Start Recht Fussball-Recht: TV-Abonnement, Sportbekleidung und Personal-Trainer keine Werbungskosten

Fussball-Recht: TV-Abonnement, Sportbekleidung und Personal-Trainer keine Werbungskosten

Das Finanzgericht Neustadt hat in einem Urteil (Az.: 1 K 1490/12) entschieden, dass Profifußballspieler Aufwendungen für ein Sky-Abonnement (Damals noch Premiere), für Sportbekleidung und für einen Personal Trainer nicht als Werbungskosten abziehen kann.

Der Fall

Der Kläger war 2008 und 2009 als Profifußballspieler beschäftigt und erzielte demnach Einkünfte aus sogenannter „nichtselbständiger Arbeit“. In seiner Einkommensteuererklärungen machte er unter anderem die folgenden Aufwendungen geltend:

  • 120 Euro/Jahr: für ein Abonnement des Pay-TV-Senders Premiere
  • 137 Euro/Jahr: „Arbeitskleidung“
  • 300 Euro/Jahr für 2008: privater Personal Trainer

Das Urteil

Bei der rechtlichen Beurteilung geht es darum, dass die Aufwendungenzumindest weitaus überwiegend beruflich und nicht auch privat veranlasst waren“.  Genau das verneinte das Finanzgericht bei allen drei Punkten.
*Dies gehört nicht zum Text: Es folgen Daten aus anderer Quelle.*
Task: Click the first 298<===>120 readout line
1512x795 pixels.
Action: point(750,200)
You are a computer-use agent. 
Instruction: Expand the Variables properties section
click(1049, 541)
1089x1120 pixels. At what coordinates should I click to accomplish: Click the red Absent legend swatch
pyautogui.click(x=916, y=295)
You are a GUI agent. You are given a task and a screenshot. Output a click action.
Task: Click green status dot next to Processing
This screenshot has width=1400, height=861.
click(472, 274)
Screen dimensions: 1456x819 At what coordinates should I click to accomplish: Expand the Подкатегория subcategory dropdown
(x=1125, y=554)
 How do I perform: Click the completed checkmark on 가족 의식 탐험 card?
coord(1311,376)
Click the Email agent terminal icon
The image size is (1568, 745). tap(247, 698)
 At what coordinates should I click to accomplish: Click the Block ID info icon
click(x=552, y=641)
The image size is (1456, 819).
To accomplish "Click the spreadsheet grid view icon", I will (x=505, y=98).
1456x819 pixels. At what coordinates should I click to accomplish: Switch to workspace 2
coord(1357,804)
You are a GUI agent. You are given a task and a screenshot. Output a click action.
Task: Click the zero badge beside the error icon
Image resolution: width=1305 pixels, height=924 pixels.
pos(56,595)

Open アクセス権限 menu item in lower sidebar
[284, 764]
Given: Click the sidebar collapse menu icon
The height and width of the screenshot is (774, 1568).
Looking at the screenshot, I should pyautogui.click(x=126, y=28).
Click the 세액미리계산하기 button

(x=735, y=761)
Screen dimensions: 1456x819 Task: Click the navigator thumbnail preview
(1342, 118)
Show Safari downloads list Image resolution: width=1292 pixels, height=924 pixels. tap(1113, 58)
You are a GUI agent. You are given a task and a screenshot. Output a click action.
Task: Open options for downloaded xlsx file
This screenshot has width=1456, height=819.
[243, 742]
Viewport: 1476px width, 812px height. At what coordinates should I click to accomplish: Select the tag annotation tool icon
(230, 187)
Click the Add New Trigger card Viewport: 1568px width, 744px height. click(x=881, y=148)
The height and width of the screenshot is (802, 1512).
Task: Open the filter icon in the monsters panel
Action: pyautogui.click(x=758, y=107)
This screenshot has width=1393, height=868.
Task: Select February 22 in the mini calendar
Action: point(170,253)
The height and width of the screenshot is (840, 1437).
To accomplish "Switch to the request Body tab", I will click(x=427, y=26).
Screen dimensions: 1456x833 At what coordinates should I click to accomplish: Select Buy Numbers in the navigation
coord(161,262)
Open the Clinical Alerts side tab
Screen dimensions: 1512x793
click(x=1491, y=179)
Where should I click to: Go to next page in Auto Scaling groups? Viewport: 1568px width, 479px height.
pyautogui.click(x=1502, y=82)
Das TV-Abonnement: Fernsehen als „allgemeines Interesse“

Zwischen Abo und der Tätigkeit eines Profifussballers bestehe zwar ein gewisser objektiver Zusammenhang. Allerdings hätten viele Steuerpflichtige ein allgemeines Interesses am Thema Fußball, sodass die Mehrheit der Fälle nicht für berufliche, sondern für private Zwecke genutzt werden.

Die Sportkleidung und der Personal Trainer: Nicht nur unwesentliche private Mitnutzen

 

Bei der Sportkleidung sei laut Gericht von „einer nicht nur unwesentlichen privaten Mitnutzung“ auszugehen. Der Kläger war der Meinung, dass bei einem Profisportler eine private Mitbenutzung von Spotkleidung ausscheide. Das Gericht erkannte zwar den Fakt an, dass die Kleidung für die sportlichen Betätigung und der daraus reslutierenden, für den Beruf notwendigen Fitness, zutreffe. Es handle sich bei einem Fussballer allerdings nicht um typische Kleidung, die etwa wegen ihrer Schutzfunktion nur im Beruf verwendet wird, sondern um „bürgerliche Kleidung“. Außerdem werde neben der im Beruf notwendigen Fitness auch gleichzeitig die allgemeine Leistungsfähigkeit und Gesundheit des Sportlers gefördert. Eine Trennung der Aufwendungen nach beruflichen und privaten Veranlassungsbeiträgen sei daher nicht möglich. Beides gelte für die Sportbekleidung, als auch für den Personal Trainer.

Auch eine Aufteilung der drei Kosten (Abonnement, Sportkleidung, Personal Trainer) in einen beruflich und einen privat veranlassten Teil sei nicht möglich, weil es an den dafür erforderlichen objektivierbaren Kriterien fehle.